The Coalition has labelled it a “talkfest”, but committee chair, Labor Senator Alex Gallacher, is hoping it will be anything but, telling SmartCompany the tax office could play an integral role in addressing wage theft beyond taxation law.
“Payroll data just provides so much clarity,” Gallacher said, revealing ATO officials will be called to give evidence.
It’s no secret that tax office data analysis is increasingly being used to inform enforcement activity, whether its employers dodging their superannuation or tax obligations.
But imagine getting a ‘nudge or warning’ telling you when you might have failed to pay a worker correctly. Such solutions are expected to be considered by the inquiry.
For the FWO, access to informed tips derived from real-time payroll data could be invaluable. After all, most employers in Australia are required to use single touch payroll (STP) reporting.

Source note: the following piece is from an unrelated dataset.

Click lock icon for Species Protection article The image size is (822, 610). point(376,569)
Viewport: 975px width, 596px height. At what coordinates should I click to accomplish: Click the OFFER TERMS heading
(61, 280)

Under current laws, the commissioner of taxation can only share information about tax non-compliance with the FWO, but a legislative amendment — as seen in ditched Coalition policy from 2016 — could open the door for the ATO to start sharing well-informed tip-offs with Fair Work.
Indeed, whether the FWO will have access to real-time payroll data has been a common question at STP workshops SmartCompany has attended over the last year, as employers consider what big-data enforcement means for them.
And while there’s a range of questions about proportionate enforcement still to be asked, experts say payroll data could be a valuable tool for addressing widespread wage theft in Australia.
As ATO data gets better, it’ll “be able to take a more predictive view of players out of step with the rest of industry,” BDO partner Ben Renshaw says.
You could be forgiven for feeling as though big brother is watching — because that’s pretty much what’s already happening with superannuation compliance. But ‘tool’ is the keyword here, because STP data is still missing important information relevant to Fair Work.
Former fair work ombudsman Natalie James explains the issue of poor record-keeping and retaining accurate timesheets is an issue which remains prevalent in the small business sector.
That said, the level of visibility payroll data could provide could lower rates of systemic wage theft across the economy, which is good news for every employer abiding by the law.
After all, the last thing any business owner wants is to be undercut by a competitor (big or small) with double the staff and half the wage bill. There’s broad acceptance these laws should be followed, even among those pushing for red tape reductions.
It then becomes a question of enforcement, and there are evident reasons for business owners to be concerned here — even if fair work ombudsman Sandra Parker has repeatedly sought to clarify her office isn’t interested in pursuing well-intentioned employers for mistakes.’